* [Directions for this task] Could you repeat exactly the lines from the one containing "Given: Open DevTools settings gear icon" through the last line of the records, with no pictures?

-- Input for this task follows --

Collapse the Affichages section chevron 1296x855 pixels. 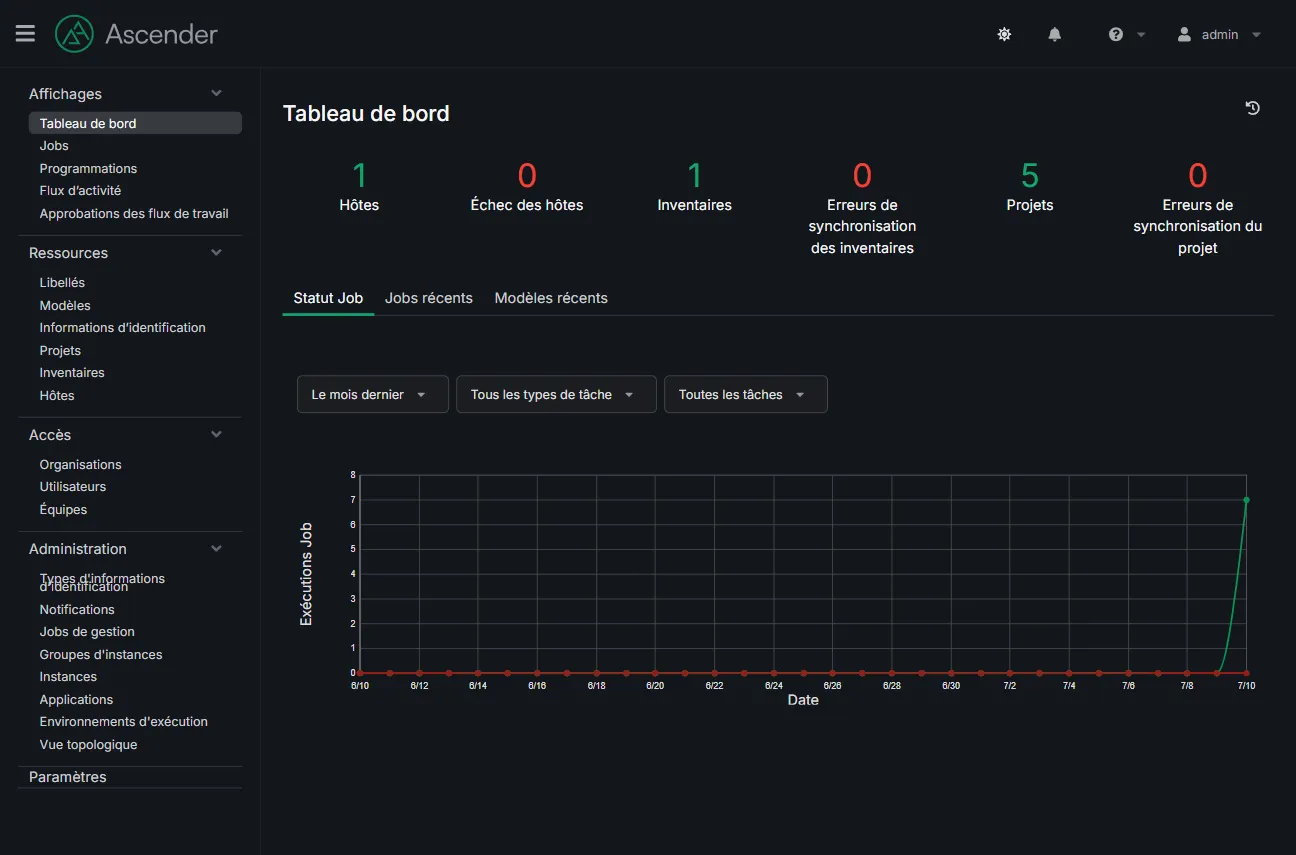click(216, 93)
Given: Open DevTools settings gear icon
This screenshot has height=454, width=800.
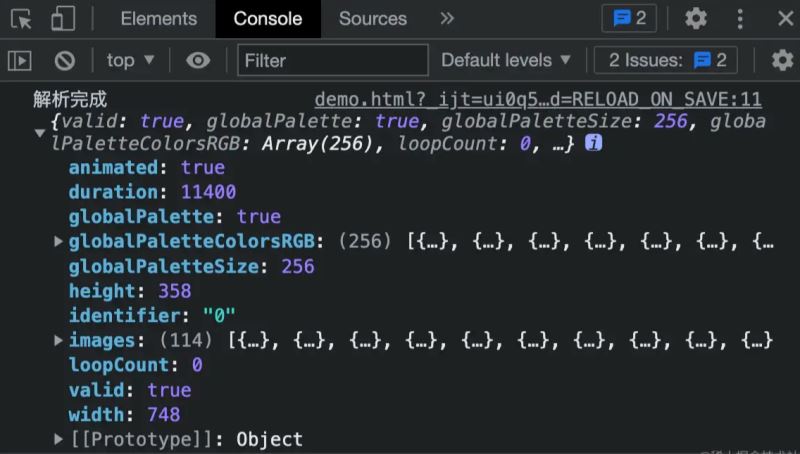Looking at the screenshot, I should tap(696, 19).
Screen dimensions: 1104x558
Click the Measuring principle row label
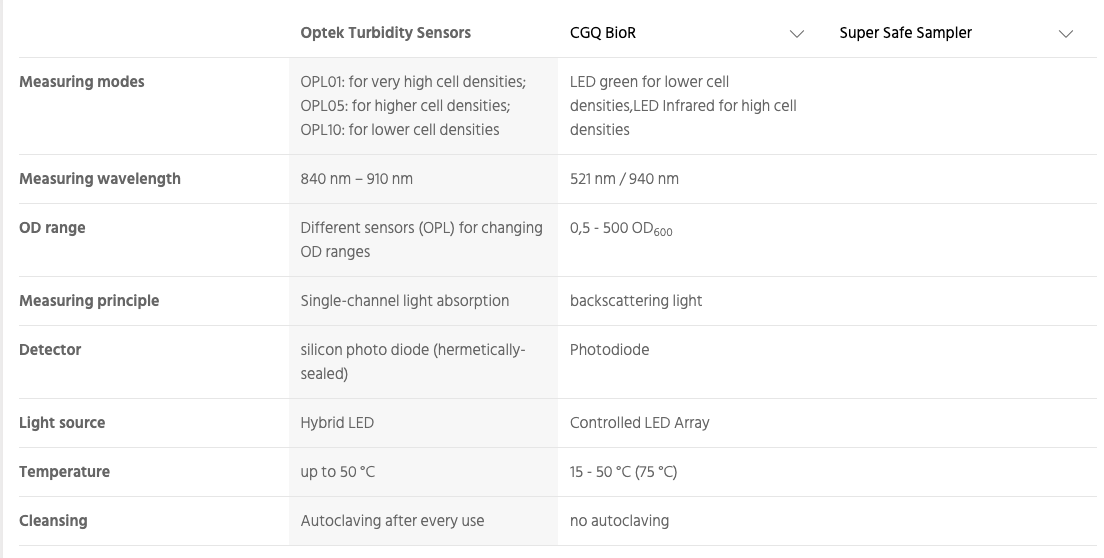point(89,301)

-- Input for this task concluded --

* [Result for this exercise]
Given: Open DevTools settings gear icon
This screenshot has height=454, width=800.
Looking at the screenshot, I should tap(696, 19).
Screen dimensions: 1104x558
Click the Measuring principle row label
point(89,301)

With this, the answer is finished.